Are there any respects in which doing this would be more awkward to code? It looks like it would be straightfoward to translate Jason clauses, but maybe I am missing something.

AS(L) over Alice ML

I don't think it would be too hard. Alice ML's support for concurrency, distribution, and SQLite (for persistent beliefs) make it quite attractive as a platform for BDI agents. You could write a simple definitional AgentSpeak(L) interpreter quite quickly, I imagine. It could be a really nice environment.


Overall, I'm not entirely convinced that Jason represents much of an advantage over just writing things in e.g. Prolog, Scheme or (Alice) ML and adding some small convenience helpers for belief-bases etc.

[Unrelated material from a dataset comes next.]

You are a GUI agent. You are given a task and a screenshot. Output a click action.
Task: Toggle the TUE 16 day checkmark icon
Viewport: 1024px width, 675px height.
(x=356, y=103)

I can't speak for Jason, but AgentSpeak(L) is really a toy language, meant to illuminate what agent-based programming and the BDI model are about rather than to be used in serious implementations.

This is true of

This is true of AgentSpeak(L). It provides a nice simple formal semantics of a language based on the PRS/dMARS/IRMA BDI model. Jason, on the other hand, definitely aims to be a practical programming language, and I believe one of the aims of AgentSpeak(L) was to bridge the "gap between theory and practice". (The theory here being the various modal BDI logics, described elsewhere by Georgeff and Rao, as well as e.g. Cohen and Levesque's theory of intentions, both based on Bratman's theory - see e.g. this chapter from the Handbook of Knowledge Representation for an overview). The introduction of AgentSpeak(L) is important, as the possible worlds semantics of modal logics can be difficult to transform into computational models, so providing an operational semantics helps a lot in transferring theory to practice.